Like DNA, design shapes our identity, which, in turn, influences design

Seeds, the central feature at IDS Vancouver, comes from Dutch eating designer Marije Vogelzang and is presented by Caesarstone (left and centre). IDS Vancouver promises to offer new perspectives, not only on the familiar act of eating, but also on design and architecture, for example in workshops for youths by architect and designer Maïa Tarassoff (right).  left, Ilja Keizer; all others supplied

Seeds, the central feature at IDS Vancouver, comes from Dutch eating designer Marije Vogelzang and is presented by Caesarstone (left and centre). IDS Vancouver promises to offer new perspectives, not only on the familiar act of eating, but also on design and architecture, for example in workshops for youths by architect and designer Maïa Tarassoff (right). left, Ilja Keizer; all others supplied

Design is all around us – from pencils to chairs to buildings – that’s what Maïa Tarassoff tells her young audiences. For Marije Vogelzang, design goes beyond mere things to include processes, such as eating. The common thread linking the work of the two women – one an architect and educator, the other an eating designer – nicely illustrates the central theme of Interior Design Show (IDS) Vancouver: Design DNA.  

Both believe that design, like DNA, shapes our identity, which, in turn, influences design. From this premise, their goal is to ensure that design makes our lives better and our environment more sustainable. 

“Design is important, because it can change our lives drastically and for the better,” says Tarassoff. She has turned her conviction – that awareness about the designed and built environment not only opens our eyes to human ingenuity but can also inspire us to affect a shift towards positive change – into a mission: to educate and engage the next generation with Petit Architect, which brings architecture and design workshops to children and youths.

“One of my main motivations is to promote design careers and teach design thinking through hands-on workshops,” she says. “We live in a very tech-oriented world, and kids don’t have much opportunity to engage with their hands – to cut and glue and create. I believe that in the future, these skills will be rare but very valuable.” 

Tarassoff’s mission is to inspire kids to become “thinkers and makers rather than just users,” she says. “I want to plant the seed for becoming citizens who engage in a more conscious and thoughtful way with their surroundings.”

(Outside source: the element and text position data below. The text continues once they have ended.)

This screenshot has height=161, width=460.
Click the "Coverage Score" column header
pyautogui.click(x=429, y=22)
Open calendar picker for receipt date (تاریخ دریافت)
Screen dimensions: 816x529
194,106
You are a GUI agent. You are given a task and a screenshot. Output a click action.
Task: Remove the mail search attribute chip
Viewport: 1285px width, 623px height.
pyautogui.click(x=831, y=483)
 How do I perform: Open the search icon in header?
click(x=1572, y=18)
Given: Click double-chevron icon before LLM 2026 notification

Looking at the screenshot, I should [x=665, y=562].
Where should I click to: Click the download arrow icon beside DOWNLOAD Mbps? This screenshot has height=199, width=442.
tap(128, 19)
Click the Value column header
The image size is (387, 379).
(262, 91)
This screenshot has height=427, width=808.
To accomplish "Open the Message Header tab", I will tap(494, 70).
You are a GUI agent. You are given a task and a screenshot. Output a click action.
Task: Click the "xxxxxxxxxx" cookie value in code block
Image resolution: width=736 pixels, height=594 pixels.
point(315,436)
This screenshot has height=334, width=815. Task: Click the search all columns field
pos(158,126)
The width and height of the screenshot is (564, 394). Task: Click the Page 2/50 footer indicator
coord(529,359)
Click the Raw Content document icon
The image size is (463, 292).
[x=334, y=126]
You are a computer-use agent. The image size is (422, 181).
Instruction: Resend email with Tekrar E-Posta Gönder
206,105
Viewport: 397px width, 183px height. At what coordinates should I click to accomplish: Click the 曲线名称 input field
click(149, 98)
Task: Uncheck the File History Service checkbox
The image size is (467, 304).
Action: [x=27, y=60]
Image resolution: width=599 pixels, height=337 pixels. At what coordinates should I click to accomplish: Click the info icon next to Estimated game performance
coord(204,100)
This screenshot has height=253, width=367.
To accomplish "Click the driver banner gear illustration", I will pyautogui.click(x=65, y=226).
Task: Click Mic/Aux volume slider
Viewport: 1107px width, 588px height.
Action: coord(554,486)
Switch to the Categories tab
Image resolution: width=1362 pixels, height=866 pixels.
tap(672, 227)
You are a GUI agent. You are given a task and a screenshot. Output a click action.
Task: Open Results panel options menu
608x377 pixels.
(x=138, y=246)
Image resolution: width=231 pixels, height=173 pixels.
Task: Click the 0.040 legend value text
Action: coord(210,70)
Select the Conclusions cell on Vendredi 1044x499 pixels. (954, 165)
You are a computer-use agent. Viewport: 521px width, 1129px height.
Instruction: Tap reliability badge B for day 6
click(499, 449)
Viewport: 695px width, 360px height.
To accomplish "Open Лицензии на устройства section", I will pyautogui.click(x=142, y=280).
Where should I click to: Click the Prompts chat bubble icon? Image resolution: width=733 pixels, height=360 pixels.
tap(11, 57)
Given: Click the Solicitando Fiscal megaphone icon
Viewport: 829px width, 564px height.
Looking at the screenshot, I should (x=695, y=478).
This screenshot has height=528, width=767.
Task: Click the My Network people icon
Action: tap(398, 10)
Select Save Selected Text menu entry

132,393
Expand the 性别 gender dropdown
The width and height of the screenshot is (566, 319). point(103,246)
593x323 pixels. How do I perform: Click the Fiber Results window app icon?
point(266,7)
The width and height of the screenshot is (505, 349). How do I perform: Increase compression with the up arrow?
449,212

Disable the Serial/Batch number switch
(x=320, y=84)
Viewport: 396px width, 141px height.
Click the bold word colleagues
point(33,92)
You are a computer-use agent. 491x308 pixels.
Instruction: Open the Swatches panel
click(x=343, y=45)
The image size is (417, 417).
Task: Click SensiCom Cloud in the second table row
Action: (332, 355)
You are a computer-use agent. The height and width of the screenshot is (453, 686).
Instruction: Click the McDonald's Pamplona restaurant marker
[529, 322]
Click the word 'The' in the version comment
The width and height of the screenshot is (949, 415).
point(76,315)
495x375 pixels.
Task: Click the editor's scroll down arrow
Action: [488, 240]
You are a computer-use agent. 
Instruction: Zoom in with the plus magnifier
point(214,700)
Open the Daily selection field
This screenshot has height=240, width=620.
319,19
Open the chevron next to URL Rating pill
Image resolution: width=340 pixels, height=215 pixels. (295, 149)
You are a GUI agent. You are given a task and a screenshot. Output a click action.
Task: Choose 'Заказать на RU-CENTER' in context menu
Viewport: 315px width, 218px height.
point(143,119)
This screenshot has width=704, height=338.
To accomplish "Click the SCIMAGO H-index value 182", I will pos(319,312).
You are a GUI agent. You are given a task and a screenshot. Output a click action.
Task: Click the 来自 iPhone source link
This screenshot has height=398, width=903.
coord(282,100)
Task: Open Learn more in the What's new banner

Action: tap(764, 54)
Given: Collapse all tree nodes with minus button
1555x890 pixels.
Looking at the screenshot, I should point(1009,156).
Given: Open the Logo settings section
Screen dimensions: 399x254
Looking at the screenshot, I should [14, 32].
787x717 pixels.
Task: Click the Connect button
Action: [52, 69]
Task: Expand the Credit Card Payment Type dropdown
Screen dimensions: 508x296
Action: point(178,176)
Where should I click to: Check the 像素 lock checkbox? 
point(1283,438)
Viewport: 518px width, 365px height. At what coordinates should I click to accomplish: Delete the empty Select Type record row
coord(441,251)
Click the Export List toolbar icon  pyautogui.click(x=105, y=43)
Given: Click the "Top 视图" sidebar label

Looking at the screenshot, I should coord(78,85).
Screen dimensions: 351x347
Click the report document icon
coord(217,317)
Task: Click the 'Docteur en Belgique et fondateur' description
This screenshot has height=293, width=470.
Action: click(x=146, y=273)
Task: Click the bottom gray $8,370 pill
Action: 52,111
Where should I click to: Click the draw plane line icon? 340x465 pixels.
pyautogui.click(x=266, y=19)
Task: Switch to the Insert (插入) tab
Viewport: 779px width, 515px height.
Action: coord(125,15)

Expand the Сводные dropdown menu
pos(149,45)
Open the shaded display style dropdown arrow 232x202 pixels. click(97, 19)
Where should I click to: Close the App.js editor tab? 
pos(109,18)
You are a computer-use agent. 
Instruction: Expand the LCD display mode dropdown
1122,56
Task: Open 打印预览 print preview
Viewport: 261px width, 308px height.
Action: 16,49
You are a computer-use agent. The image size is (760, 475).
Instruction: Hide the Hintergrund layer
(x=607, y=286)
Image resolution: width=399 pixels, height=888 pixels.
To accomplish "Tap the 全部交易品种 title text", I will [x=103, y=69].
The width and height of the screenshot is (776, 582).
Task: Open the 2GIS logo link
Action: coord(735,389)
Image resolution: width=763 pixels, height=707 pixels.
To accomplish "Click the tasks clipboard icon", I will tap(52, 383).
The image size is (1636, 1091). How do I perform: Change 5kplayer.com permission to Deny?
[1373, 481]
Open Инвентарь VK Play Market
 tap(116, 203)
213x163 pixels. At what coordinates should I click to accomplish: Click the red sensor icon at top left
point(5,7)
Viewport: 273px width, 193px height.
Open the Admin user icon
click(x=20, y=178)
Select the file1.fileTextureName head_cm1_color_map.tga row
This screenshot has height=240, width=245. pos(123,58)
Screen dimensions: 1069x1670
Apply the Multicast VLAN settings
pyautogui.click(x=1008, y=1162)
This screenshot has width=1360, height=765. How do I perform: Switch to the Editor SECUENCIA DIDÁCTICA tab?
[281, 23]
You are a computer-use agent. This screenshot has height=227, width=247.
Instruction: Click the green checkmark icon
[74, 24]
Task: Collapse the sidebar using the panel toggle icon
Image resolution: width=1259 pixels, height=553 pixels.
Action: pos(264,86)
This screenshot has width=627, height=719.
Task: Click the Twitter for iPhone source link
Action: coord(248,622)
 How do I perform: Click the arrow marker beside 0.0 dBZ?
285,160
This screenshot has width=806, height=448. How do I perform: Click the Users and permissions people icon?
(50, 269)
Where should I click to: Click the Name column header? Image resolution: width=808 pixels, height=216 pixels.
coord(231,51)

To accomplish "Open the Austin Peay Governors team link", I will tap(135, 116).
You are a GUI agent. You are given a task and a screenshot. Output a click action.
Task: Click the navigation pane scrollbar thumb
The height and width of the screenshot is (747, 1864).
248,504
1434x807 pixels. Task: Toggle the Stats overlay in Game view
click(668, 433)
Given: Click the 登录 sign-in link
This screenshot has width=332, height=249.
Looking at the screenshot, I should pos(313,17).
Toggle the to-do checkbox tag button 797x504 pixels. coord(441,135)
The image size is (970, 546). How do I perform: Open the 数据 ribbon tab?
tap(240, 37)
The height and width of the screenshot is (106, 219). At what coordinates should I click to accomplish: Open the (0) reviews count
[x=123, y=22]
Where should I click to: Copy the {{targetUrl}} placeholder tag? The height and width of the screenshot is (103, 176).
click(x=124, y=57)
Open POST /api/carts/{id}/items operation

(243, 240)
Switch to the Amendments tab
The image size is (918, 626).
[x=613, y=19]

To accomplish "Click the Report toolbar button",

Seeds, the title of Vogelzang’s feature, reflects a similar objective. “As humans in this age, we are very focused on the digital world and seem to live in our heads,” she says. “I think food is a great tool to connect with the real world and awaken our senses.”

While food and eating are deemed familiar, she has found that we behave in a “very limited, repetitive and mindless way when it comes to food. 

“Designers can turn the system upside down and find new perspectives and new tools to relate to the act of eating,” she says. When Vogelzang started working with food as a designer in the Netherlands 20 years ago, she felt drawn to something that “had a scent and taste, something that could evoke memories, bring people together and connect them to the land,” she says. “I also saw that it requires a different attitude, since you are making something that’s ephemeral and cyclic. When is your design finished? When it’s on the table? When it’s eaten?”

Rather than makers of “pretty things,” Vogelzang sees designers as generalists who can make unconventional connections. “Designers can use things we already know, like food, and change the context to make people appreciate them more,” she suggests. “Designers can present new perspectives on the future.”

A new outlook is also what Tarassoff hopes to inspire with Petit Architect, which she started in 2017 – after moving from Paris to Vancouver and specializing in passive house design. 

“Many people are scared of the future, and we need to show them what is possible,” says Tarassoff. “More than half of the world’s energy consumption is due to heating and cooling buildings, so shifting to energy-efficient buildings can have a big impact. We have a lot of great urban initiatives, like bike lanes and parks, but when it comes to buildings, we need to do much more.”  

Tarassoff, who works with children from kindergarten age to grade 12, believes that by promoting understanding of buildings and energy consumption in youths, they can change the future of cities. “We need to engage everyone,” she says. “The next generation is very important, but we also need to act as role models and empower them.”

Engaging people is also key for Vogelzang. “Food can act as a kind of glue to bring people together,” she says. “People may feel they are different from each other, but if you look underneath, everybody operates the same. That’s where I focus my work on: the human layer. Not the cultural layer. We all laugh, we all cry. And we all eat.”

In addition to designing the central feature, Marije Vogelzang will be speaking about her creative process at IDS Vancouver on Friday, September 27, at 3:30 p.m.

Maïa Tarassoff is leading two separate youth programming workshops for kids aged eight to 12 and 10 to 14 at IDS Vancouver on Saturday, September 28, and Sunday, September 29.